Learn R Programming

ggparallel (version 0.2.0)

ggparallel: Variations of parallel coordinate plots

Description

ggparallel implements and combines different types of parallel coordinate plots for categorical data: hammock plots, parallel sets plots, common angle plots, and common angle plots with a hammock-like adjustment for line widths.

Usage

ggparallel(vars = list(), data, weight = NULL, method = "angle",
  alpha = 0.5, width = 0.25, order = 1, ratio = NULL, asp = NULL,
  label = TRUE, label.size = 4, text.angle = 90, text.offset = NULL,
  same.level = FALSE, ...)

Value

returns a ggplot2 object that can be plotted directly or used as base layer for additional modifications.

Arguments

vars

list of variable names to be included in the plotting. Order of the variables is preserved in the display

data

data frame

weight

weighting variable - use character string

method

plotting method to use - one of angle, adj.angle, parset, or hammock, for a hammock plot the aspect ratio needs to be fixed.

alpha

level of alpha blending for the fill color in ribbons, value has to be between 0 and 1, defaults to 0.5.

width

width of variables

order

flag variable with three levels -1, 0, 1 for levels in decreasing order, levels in increasing order and levels unchanged. This variable can be either a scalar or a vector

ratio

used for methods with angle adjustments (method = 'hammock', 'adj.angle'): specifies the height (width for horizontal displays) of the widest line as ratio of the overall display height (width for horizontal displays).

asp

aspect ratio of the plot - it will be set to a default of 1 in the case of hammock plots.

label

binary variable (vector), whether labels should be shown.

label.size

numeric value to determine the size in which labels are shown, defaults to 4

text.angle

numeric value in degrees, by which text for labelling is rotated. Ignored if label = FALSE

text.offset

(vector) of values for offset the labels

same.level

are all variables using the same levels? If yes, simplify the labelling

...

passed on directly to all of the ggplot2 commands

Details

Parallel sets have been suggested by kosara:2006 as a visualization technique to incorporate categorical variables into a parallel coordinate plot introduced by wegman:1990 and inselberg:1985. The parallel sets implemented here are reduced to representations of neighboring two-dimensional relationships only rather than the hierarchical version originally suggested.

════

EXERCISE BRIEF:
According to the ggparallel documentation, what default aspect ratio is used for hammock plots? Please answer from the ggparallel documentation alone.

GIVEN DATA:
════

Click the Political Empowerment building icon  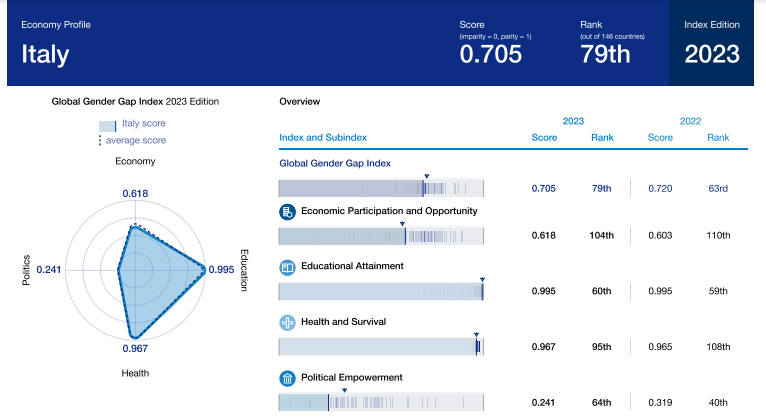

════

RESULT:
A default of 1.